Politics & Policy

FATTY Files

Putin on the disinformation.

The following telephone transcript came into my possession recently through methods that should not be disclosed:

Receptionist: “Goood Morning! Fructose And Trans-fats Tempt Treat and Transform You! To whom may I transfer your call?”

Russian voice: “Thees is lobby group called FATTY?”

Receptionist: “Yes indeed. We here at FATTTTY are pleased to represent the crucial fructose and trans-fats industries for their Congressional and public information program. Are you interested in ordering shipments of products that will tempt treat and transform your customers? If so, you can go right to our web site at ww….”

Russian voice: “Nyet. Nyet. My boss, Presid… er… Prime Minister Putin of Russia, wish me to pay his respects your boss.”

Receptionist: “Oh my, then you definitely want to talk to FATTTTY’s Executive Director Mr. Dolce N. Porterhouse. One moment, please, he’s just getting off a call with the Executive Director of OPEC.”

Porterhouse: “Hello, how may I help you?”

Russian voice: “You are boss of– FA-Tuh-Tuh-Tuh- Tuh-Y? Hard to say all those T’s.”

Porterhouse: “Executive Director, that’s right.”

Russian voice: “You may call me Dmitri. Now that our peacekeepers are in position to cut that oil pipeline through Georgia that aggressively bypasses Russia, prime minister has asked me to talk to you about another threat to Russian oil sales, one that he believes you dealing with most creatively.”

Porterhouse: “Delighted to help you, Dmitri, and please call me Dolce.”
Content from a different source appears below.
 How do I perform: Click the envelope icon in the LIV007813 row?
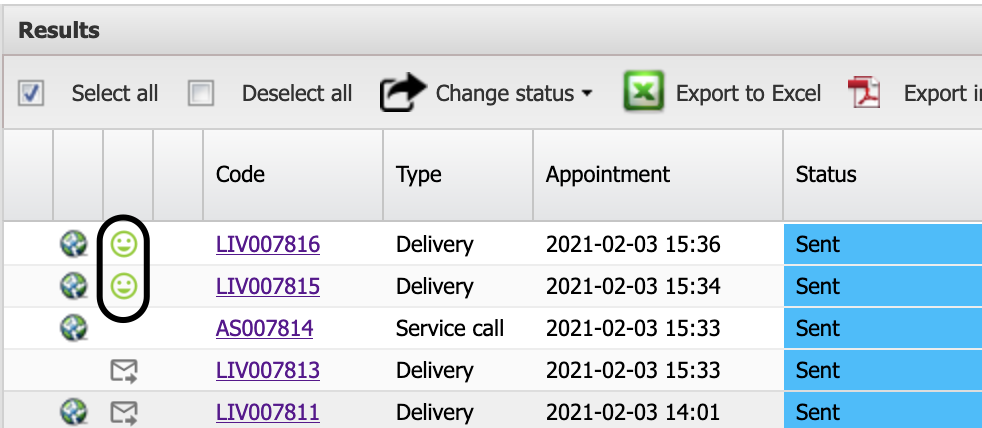click(124, 370)
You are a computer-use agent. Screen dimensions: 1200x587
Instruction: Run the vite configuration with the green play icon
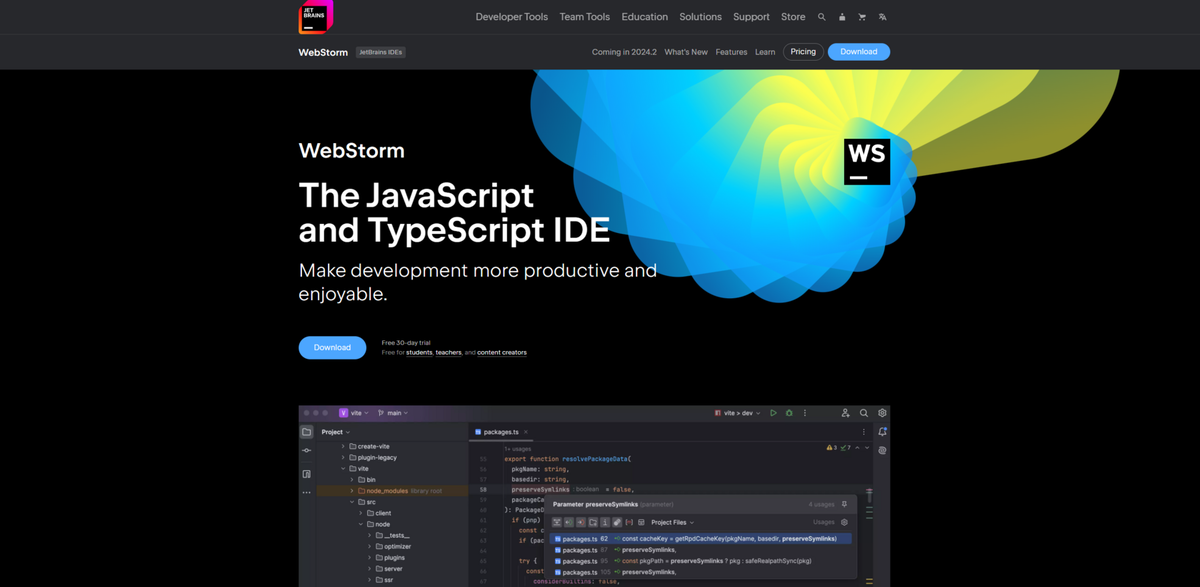774,412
Dmitri: “My boss say he never seen such professional disinformation as yours at FATTTTY. He wonder if you have background with intelligence service, but he say he never seen disinformation this bold out of CIA — he think maybe you British, from MI-6, or maybe a Jew from Mossad.”
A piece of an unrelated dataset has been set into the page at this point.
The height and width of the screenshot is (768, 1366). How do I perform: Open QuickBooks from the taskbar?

Dolce: “Well, uh, thank you… I think. What part of our information program particularly interests him and why?”

Dmitri: “We are worried Americans may want to move away from use of gasoline; if they do we will sell less oil in world market and be less rich, so we very worried about ethanol.”

Dolce: “How can we work together? We have other clients who are worried about ethanol too.”
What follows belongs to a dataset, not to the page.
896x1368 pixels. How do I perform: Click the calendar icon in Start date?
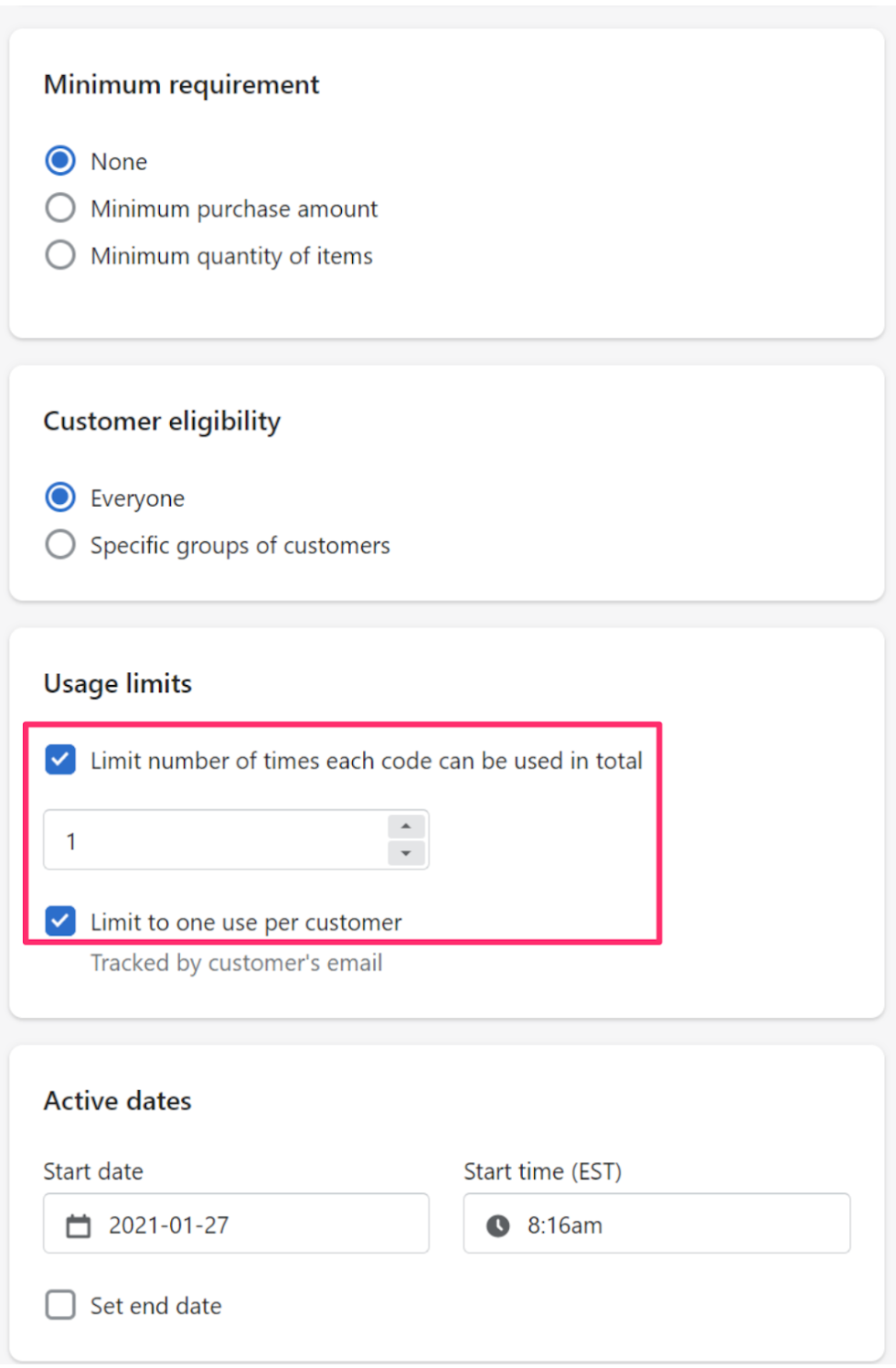click(79, 1226)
Dmitri: “We make it also in Russia — call it 200-proof vodka. We don’t waste in autos. But we study your ethanol debate. Your group’s disinformation very good, but I need to understand better some of what you say so I can explain to prime minister — OK?”

Dolce: “Sure.”

Dmitri: “Big majority of your American corn is growing to feed animals, right?”

Dolce: “Yes indeed.”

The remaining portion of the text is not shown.